Yaptıkları çalışma hakkında bilgi veren Marmara Üniversitesi İlahiyat Fakültesi yüksek lisans öğrencisi Bangladeşli Jannatul Fardavs; "Deprem olduğu gün biz Kur'an kampı için İzmit'e gidecektik. Manevi olarak dua etmekten başka bir şey yapamayacaktık oradayken ve içimiz rahat değildi. 5 gün boyunca kamptaydık dualar ettik ama hep oradaki insanlar için ne yapabiliriz diye düşündük. 10 Şubat'ta döndük ve derneğimizle birlikte hemen çalışmalara başladık. İHH Kadın Kolları ile birlikte ortak bir çalışma yaptık. Konteyner mahallesinde kullanılmak üzere yardım toplayacaktık. Deprem bölgesine de gitmek istiyorduk, burada olduğumuz için kendimizi suçlu hissediyorduk.

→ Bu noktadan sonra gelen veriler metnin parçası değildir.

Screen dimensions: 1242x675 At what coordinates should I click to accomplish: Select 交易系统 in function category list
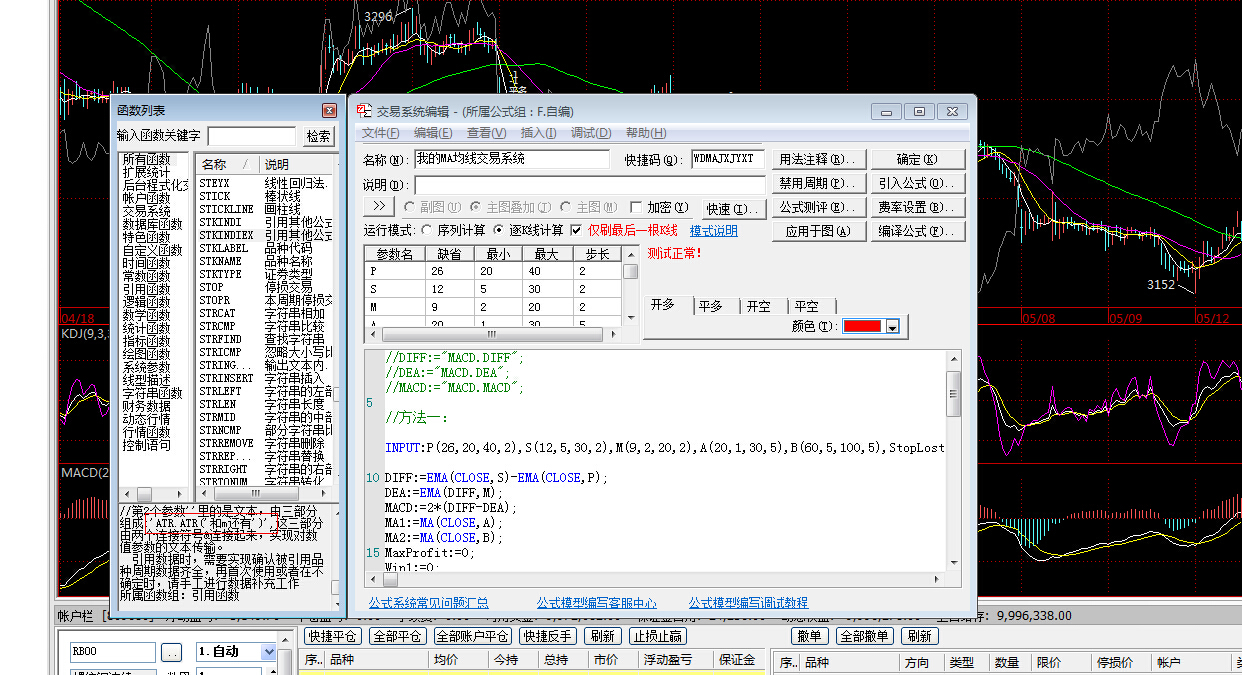pos(146,211)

Arkadaşlarımızdan bazıları bölgeye gitmeye başladı. Önce örgü örerek başladık, ben örgü örmeyi bilmiyordum ama bir gün içerisinde öğrendim. Herkes elinden geleni yapmaya çalıştı. Pazara hiç gitmem, alışveriş yapmayı da sevmem ama biz bu malzemeleri satmak için kurduğumuz Hayat Çarşısı'nda bağırarak satış yaptık. Sarma, mantı gibi Türk yemeklerinin hemen hemen hepsini yapıp sattık ve gelirini deprem bölgesine yolladık. Ördüğümüz malzemeleri ve tokaları da bölgedeki depremzedelere gönderdik. Ben de bir deprem bölgesinden geldim. Bangladeş'te her sene bu felaketlerle baş başa kalıyoruz. Bizim insanlarımıza depremlerde nasıl daha bilinçli davranabiliriz diye projeler yapabilir miyiz diye düşünmeye başladım." dedi.